La Administración Ordinaria y la Administración Científica:
Las diferencias esenciales
Las relaciones de trabajo van cambiando de forma según la sociedad y el momento histórico en que se presentan. En la sociedad capitalista, las relaciones de trabajo son moldeadas por los fines que persigue el capital: su acumulación y reproducción. Esta exigencia ha provocado la aparición de una división muy marcada en el proceso de trabajo que consiste en la creación de un aparato administrativo y el trabajo propiamente dicho. Este último quedará supeditado a la administración, de manera que para los fines del capital, no puede concebirse el trabajo sin una administración.
Frederick W. Taylor, a través de años de experiencia en el trabajo obrero y en la administración, consigue desarrollar un tipo de administración capaz de lograr una mayor productividad y una mayor satisfacción de los trabajadores y de los patrones que las formas de administración ordinaria, pues creía que el objeto principal de la administración ha de ser asegurar la máxima prosperidad para el patrón, junto con la máxima prosperidad para cada uno de los empleados (p.19).
Este tipo de administración es la que Taylor denomina como administración científica, que tiene su sustento en la colaboración estrecha, íntima y personal, entre la dirección y los obreros.
El problema de toda adminstración consiste en conseguir la mejor "iniciativa" de cada trabajador (p.38); esa "iniciaitiva" significa que cada trabajador, de manera voluntaria, ponga todo su esfuerzo, su ingenio, sus conocimientos y habilidades, para dar así el máximo rendimiento a su patrón.
Para poder conseguir todo eso de parte del trabajador, la administración científica dene aplicar sus cuatro principios en que se fundamenta (ver p.41):
1) Crear una ciencia para cada elemento de trabajo del obrero. Es decir, la admnistración expropia el conocimiento que de su oficio tiene el obrero, pues en manos de este sólo es un cúmulo de experiencias empíricas.

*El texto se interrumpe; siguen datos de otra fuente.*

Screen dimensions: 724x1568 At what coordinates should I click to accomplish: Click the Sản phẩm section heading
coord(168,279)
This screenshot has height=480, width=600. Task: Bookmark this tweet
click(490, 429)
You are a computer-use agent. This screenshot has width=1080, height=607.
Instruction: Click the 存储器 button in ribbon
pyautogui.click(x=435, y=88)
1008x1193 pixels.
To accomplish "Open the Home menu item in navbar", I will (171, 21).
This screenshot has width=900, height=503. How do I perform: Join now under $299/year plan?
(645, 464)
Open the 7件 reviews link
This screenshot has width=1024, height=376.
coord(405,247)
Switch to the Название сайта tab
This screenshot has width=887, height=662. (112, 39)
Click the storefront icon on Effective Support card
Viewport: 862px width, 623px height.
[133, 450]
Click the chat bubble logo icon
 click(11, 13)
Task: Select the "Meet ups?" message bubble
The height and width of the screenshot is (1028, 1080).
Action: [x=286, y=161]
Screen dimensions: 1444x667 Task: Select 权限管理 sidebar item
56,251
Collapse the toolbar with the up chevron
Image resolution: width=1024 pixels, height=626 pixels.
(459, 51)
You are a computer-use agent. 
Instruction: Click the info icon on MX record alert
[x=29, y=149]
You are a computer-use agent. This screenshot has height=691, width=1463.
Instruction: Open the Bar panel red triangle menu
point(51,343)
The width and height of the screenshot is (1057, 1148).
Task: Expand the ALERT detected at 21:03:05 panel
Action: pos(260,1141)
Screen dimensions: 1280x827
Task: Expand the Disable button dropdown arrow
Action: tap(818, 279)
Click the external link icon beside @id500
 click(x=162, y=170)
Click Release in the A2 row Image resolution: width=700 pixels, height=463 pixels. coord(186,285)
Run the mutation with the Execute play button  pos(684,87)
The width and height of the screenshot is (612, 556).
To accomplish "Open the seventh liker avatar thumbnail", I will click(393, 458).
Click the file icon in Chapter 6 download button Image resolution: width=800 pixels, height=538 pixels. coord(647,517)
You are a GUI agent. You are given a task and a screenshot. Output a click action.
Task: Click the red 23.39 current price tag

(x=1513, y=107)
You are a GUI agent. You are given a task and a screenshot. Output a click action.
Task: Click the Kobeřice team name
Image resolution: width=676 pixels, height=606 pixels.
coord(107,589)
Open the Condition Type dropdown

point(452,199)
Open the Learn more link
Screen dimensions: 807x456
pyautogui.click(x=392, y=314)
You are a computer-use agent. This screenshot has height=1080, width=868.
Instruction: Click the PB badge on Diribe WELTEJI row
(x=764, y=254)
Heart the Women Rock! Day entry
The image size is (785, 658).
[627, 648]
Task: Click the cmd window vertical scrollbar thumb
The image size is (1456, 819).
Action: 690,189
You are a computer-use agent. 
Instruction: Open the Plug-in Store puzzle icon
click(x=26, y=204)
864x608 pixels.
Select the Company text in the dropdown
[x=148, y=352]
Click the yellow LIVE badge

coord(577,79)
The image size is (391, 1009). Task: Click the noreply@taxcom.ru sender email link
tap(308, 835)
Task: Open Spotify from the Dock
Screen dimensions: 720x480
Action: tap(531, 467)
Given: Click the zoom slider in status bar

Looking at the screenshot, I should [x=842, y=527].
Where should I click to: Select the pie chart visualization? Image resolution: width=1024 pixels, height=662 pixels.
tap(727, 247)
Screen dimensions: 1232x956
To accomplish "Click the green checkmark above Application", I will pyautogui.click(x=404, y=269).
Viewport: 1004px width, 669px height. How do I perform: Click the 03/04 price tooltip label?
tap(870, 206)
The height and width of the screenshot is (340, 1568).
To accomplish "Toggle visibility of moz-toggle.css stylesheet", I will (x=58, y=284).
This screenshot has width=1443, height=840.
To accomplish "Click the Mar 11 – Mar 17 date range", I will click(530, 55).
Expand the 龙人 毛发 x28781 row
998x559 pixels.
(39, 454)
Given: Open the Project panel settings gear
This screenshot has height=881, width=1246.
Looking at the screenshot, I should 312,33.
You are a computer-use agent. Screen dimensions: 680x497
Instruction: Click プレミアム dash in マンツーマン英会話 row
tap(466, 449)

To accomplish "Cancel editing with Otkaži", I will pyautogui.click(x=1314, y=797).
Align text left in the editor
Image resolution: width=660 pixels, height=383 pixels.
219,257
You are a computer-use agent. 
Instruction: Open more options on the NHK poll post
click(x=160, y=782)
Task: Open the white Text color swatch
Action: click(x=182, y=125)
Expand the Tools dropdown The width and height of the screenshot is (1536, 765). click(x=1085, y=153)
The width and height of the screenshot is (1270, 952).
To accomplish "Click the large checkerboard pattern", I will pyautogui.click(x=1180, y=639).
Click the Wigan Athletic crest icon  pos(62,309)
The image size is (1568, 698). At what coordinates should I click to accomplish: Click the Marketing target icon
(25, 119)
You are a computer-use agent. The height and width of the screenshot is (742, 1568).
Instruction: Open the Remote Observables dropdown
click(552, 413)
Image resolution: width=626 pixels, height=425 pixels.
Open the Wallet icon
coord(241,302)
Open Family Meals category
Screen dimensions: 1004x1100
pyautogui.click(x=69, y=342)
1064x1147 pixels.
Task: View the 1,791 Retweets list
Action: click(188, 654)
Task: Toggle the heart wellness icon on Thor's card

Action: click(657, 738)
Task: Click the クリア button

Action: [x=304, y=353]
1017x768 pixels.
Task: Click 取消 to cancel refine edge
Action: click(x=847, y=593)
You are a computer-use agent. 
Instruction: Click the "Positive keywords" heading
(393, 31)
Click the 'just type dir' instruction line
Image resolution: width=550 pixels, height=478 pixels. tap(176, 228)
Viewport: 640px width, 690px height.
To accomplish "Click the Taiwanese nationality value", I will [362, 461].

2) Escoger científicamente, adiestrar, enseñar y formar al trabajador.
3) Vinculación cordial entre la administración y los trabajadores para asegurar que el trabajo se lleve a cabo según la ciencia que se ha ido creando
4) La administración asume el trabajo ad hoc que le corresponde, es decir, se hace cargo de gran parte del trabajo que en el pasado ejecutaban los obreros. En ese sentido, hay una división casi por igual del trabajo y de la responsabilidad entre la dirección y los trabajadores.
Estos cuatro principios marcan un contraste muy profundo con la administración ordinaria; en ésta, a cada trabajador se le dejaba la responsabilidad final de hacer el trabajo de acuerdo a la forma en que él creía conveniente, con poca ayuda y asesoramiento de la dirección. Así es muy poco probable que cada trabajador haga el trabajo de acuerdo a la ciencia de su oficio, lo que haría más efciente el resultado.
En la administración ordinaria el trabajador realiza su trabajo de manera aislada, y aunque se le promete un estímulo especial a cambio de que dé su mejor iniciativa, los resultados quedan por debajo de lo que se obtiene con la administración científica. La adminitración ordinaria hace depender su éxito casi solamente en conseguir la iniciativa del trabajador, cosa que es prácticamente imposible sino se aplican los cuatro principios de la administración científica.
La diferencia esencial entre ambos tipos de administración está en que, en la administración ordinaria el trabajador tiene la libertad de hacer el trabajo como mejor le plazca, de manera que tiene la oportunidad de pensar según sus intereses; mientras que en la administración científica, la ejecución del trabajo es unidireccional y vertical.
La administración científica consiste en poner en su lugar al trabajo en el papel que cumple en una economía capitalista. Niega al trabajador su facultad de pensar y expresarse, y le expropia sus conocimientos que se sintetizaban en los oficios. De esta manera se produce una división muy clara entre lo que podría denominarse cerebro y ejecución. El trabajador sólo tiene que obedecer y cumplir las órdenes e indicaciones que fueron cuidadosamente planeadas desde la administración.
Es en tal división en donde se sintetizan los cuatro principios de la administración científica. El problema está en que ese cerebro sí piensa sus propios intereses en tanto que a la parte ejecutora se le restringen las condiciones para que pueda pensar los suyos, y hasta se intenta que logren asumir los intereses de quienes dirigen para borrar de facto toda oposición entre patrones y obreros, de ahí la afirmación de Taylor de que ambas partes no son antagónicas sino que comparten los mismos intereses. En ese sentido, la administración científica de Taylor es un intento por borrar el antagonismo entre capital y trabajo.
Saladino Raigosa Pérez
Bibliografía:
- Winslow Taylor, Frederick. Principios de la administración científica. México. Herrero Hermanos. 11ª ed. en español. 1969.